The passing of the Inflation Reduction Act (IRA) has unlocked many benefits for homeowners and the clean energy community at large. The bill carries $369 billion dollars in investments to curb greenhouse gas emissions and promote the clean energy transition as well as critical environmental justice efforts.IRA includes lucrative tax credits and rebates designed to benefit Americans in every zip code. As succinctly explained by EcoWatch, a tax credit is a dollar-for-dollar reduction in the amount owed in taxes in a given year. If a customer’s credits exceed their tax bill, they can carry forward credits to future years to still get their full value.
The IRA increases the tax credit for residential solar and battery storage to 30% of the installed cost through 2032 (wage and apprenticeship requirements are required for projects over 1MW). Stand alone battery storage is also now eligible for the 30% tax credit as long as the battery capacity is at least 3 kWh. Furthermore, this 30% tax credit has the potential to be stretched up to 60% credit if the solar/storage installations meet domestic content requirements, are located in energy communities and/or benefit low income populations.
Notably, the IRA also expands theEnergy Efficient Home Improvement credit through 2032. The Energy Efficient Home Improvement credit allows households to deduct from their taxes up to 30 percent of the cost of upgrades to their homes, including installing heat pumps, insulation and, importantly, upgrading their breaker boxes to accommodate additional electric load. The tax credit amount is mostly limited to 30% of the project cost, and increases the previous lifetime cap of $500 to an annual cap of either $1,200 to $2,000 depending on the efficiency improvements. This means homeowners will be able to claim credit for more projects, especially if they are spread out over multiple years.
IRA also introduces many rebates in the form of partial or full refund of the cost of high efficiency equipment or upgrades. Various programs are available for all income levels although there are additional incentives available for low and moderate income households. For example, rebates are up to 50% of the cost for households with income of 80–150% of the Area Median Income (AMI), and up to 100% of cost for those under 80% of AMI. There are maximum incentives for each type of equipment as well as a $14,000 per household cap.

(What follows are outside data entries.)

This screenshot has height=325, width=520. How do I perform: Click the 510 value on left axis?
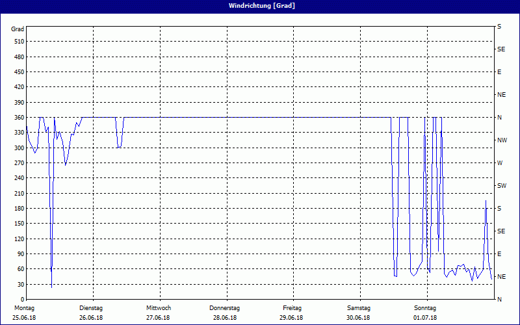19,42
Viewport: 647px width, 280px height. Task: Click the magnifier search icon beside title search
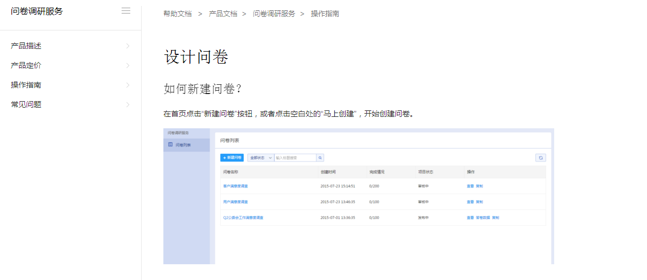320,158
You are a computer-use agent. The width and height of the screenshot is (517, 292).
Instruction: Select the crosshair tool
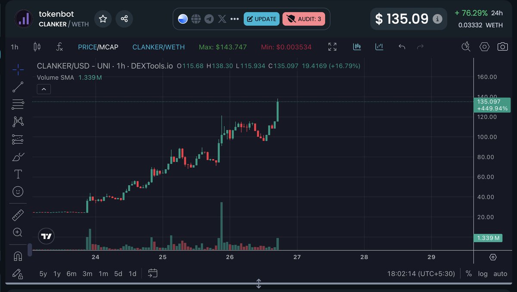(x=18, y=70)
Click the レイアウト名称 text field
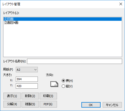125x111 pixels. pos(75,61)
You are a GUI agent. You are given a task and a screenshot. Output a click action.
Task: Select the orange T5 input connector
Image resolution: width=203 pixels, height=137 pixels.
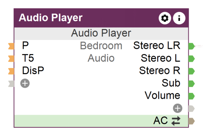[11, 59]
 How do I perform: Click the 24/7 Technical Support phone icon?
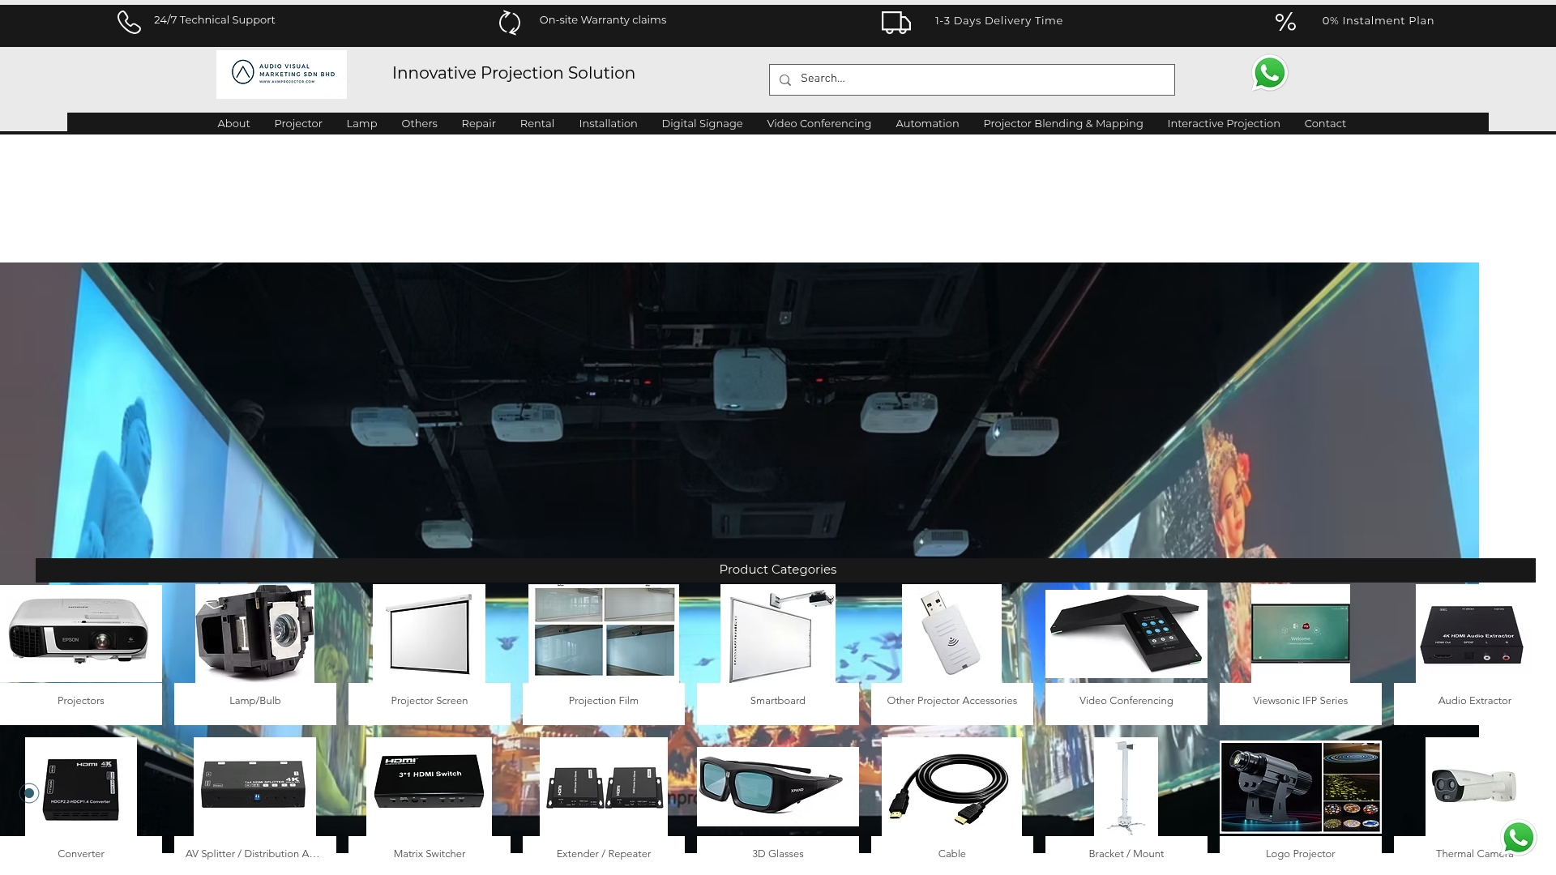point(130,23)
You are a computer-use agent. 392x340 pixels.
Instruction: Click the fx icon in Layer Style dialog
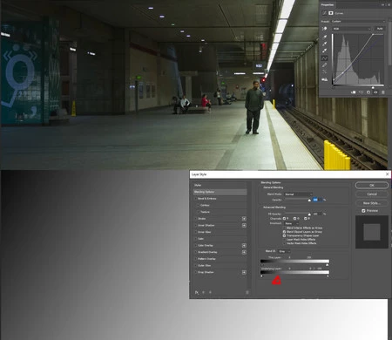tap(197, 292)
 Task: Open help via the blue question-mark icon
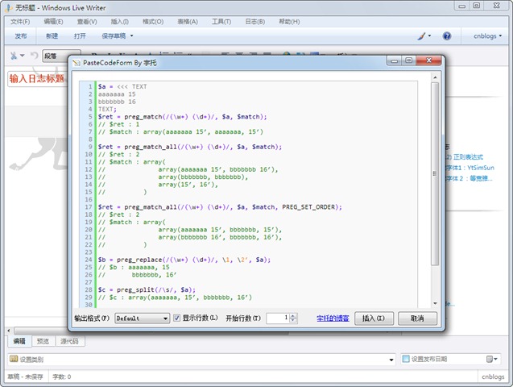click(447, 36)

Investing in home energy improvements can translate into an estimated $1800 of annual savings, as calculated by Rewiring America, for customers who install a modern electric heat pump to replace their furnace, a heat pump for water heating, an electric vehicle and solar.
Thus, if you are a customer who wants to benefit from these savings and build the future grid, this might be your decade to transition fully to smart and efficient home technologies and, if you haven’t done so already, build your solar and storage powered resiliency. If you’re wondering what credits and rebates you qualify for, we recommend using the calculator developed by EcoWatch here. If you’re interested in adding solar, battery storage or EV charging perhaps we can help you! Please don’t hesitate to reach out to Swell representatives here.
*Domestic Content Requirements require steel and iron that are not part of a manufactured product to be 100% produced in the US and in addition, the following percentages of the total cost of the manufactured products shall be produced in the US. - For projects that begin construction before 2025, 40%; For projects that begin construction in 2025, 45%; For projects that begin construction in 2026, 50%; For projects that begin construction after 2026, 55%.
**Energy Community are brownfield sites; a metropolitical statistical area or non-metropolitan statistical area which has or at any point during the period after December 31st 1999, had, 0.17% or greater direct employment or 35% or greater local tax revenues related to the extraction, processing, transport, or storage of coal, oil or natural gas (as determined by the Secretary); a census tract after December 31st 1999 where a coal mine has closed or after December 31st 2009 a coal fired electric generating unit has been retired, or an adjoining census tract.
***Low Income communities are defined by 26 U.S.C.§ 45D(e) or on Indian land. Low- income residential building project are those projects participating in certain federal housing assistance programs, while low-income economic benefit projects are those where at least 50 percent of the financial benefits of the electricity produced must be provided to households with income either (a) less than 200 percent of the poverty line, or (b) less than 80 percent of area median gross income.